On Sep 28, 2008, at 5:01 pm, David Chelimsky wrote:

Wow.

OK - here's what I figured out. Talk about insidious bugs! This is
actually quite a bit different from what I thought.

There are two lambdas involved here:

lambda {
 1st lambda: expression that should cause the change
}.should change{
 2nd lambda: expression that returns the object that should change
}.to(expected value)

The matcher executes the 1st lambda and stores the result as @before.
In your example this is a Rails association proxy for the
Story.unposted collection.

The matcher then executes the 2nd lambda.

The matcher then executes the 1st lambda again and stores the result
as @after. In your example, this is, again, a Rails association proxy
for the Story.unposted collection.

Hey,

Thanks for looking at this so quick! I'm sure I should be paying for RSpec :)

I think I follow, except shouldn't your references to lambdas 1 and 2 be reversed above?

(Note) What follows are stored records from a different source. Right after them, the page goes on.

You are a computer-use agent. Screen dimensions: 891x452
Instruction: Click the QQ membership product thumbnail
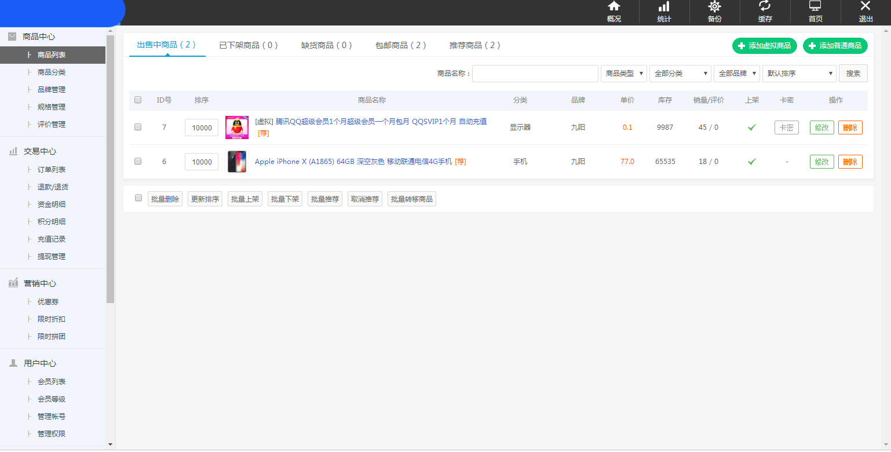(x=236, y=127)
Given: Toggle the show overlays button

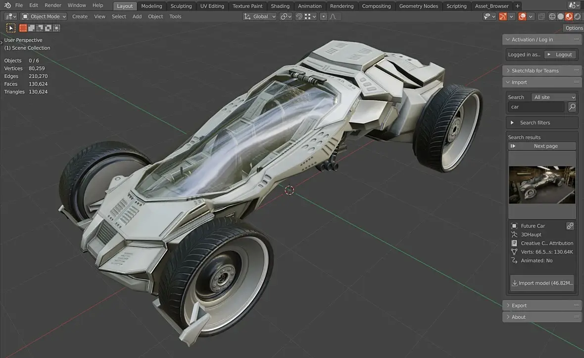Looking at the screenshot, I should click(x=522, y=16).
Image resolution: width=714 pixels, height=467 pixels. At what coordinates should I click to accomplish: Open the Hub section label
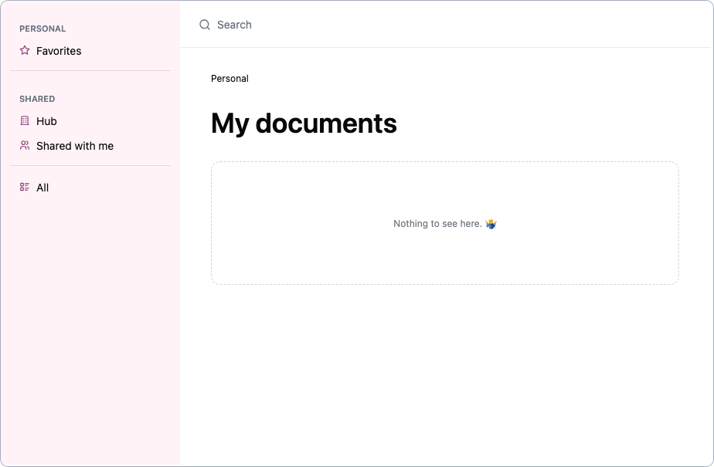pos(46,121)
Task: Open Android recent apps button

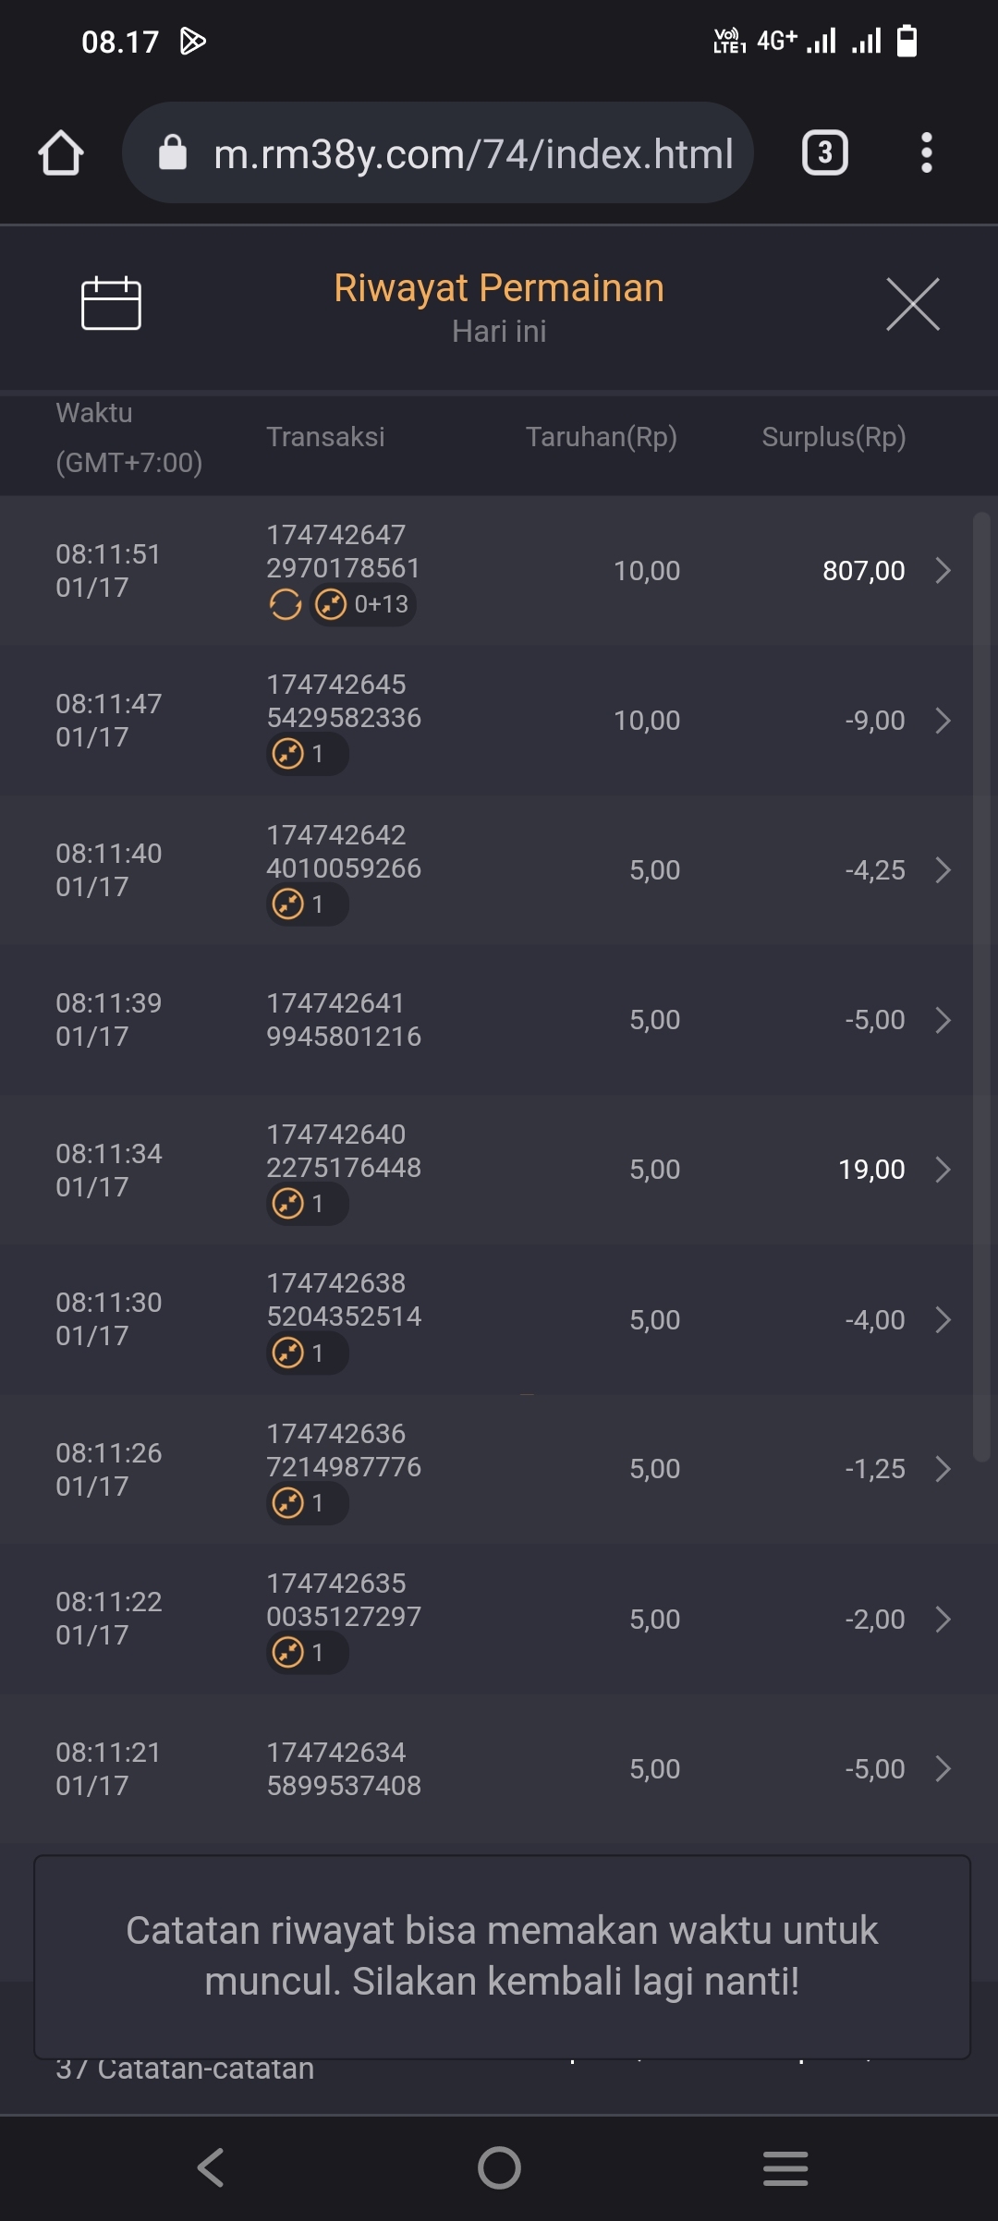Action: click(785, 2167)
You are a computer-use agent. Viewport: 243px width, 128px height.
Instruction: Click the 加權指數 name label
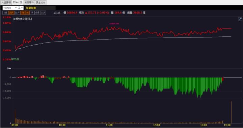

At this point, @before and @after point to the same object - the same
Rails association proxy!!!!!!

The matcher passes if @before != @after and fails if @before ==
@after. Because they are actually the same association proxy, the
example fails.

Now rspec asks the matcher to print out the reason why it failed,
which does this:

"#{result} should have been changed to [EMAIL PROTECTED], but is now
[EMAIL PROTECTED]"

@to is the expected value []
@after is the association proxy, which proxies to an empty collection.
Now, when the matcher calls @after.inspect, is the first time that the
proxy is actually evaluated!!!!

Does this make sense?

Yes I sees what's going on now.

But... I'm not using Rails, and in fact I'm not even writing a web app. I'm using DataMapper, but clearly it violates the PoLS like AR. What I'd give for an ORM that uses plain old Ruby objects!!!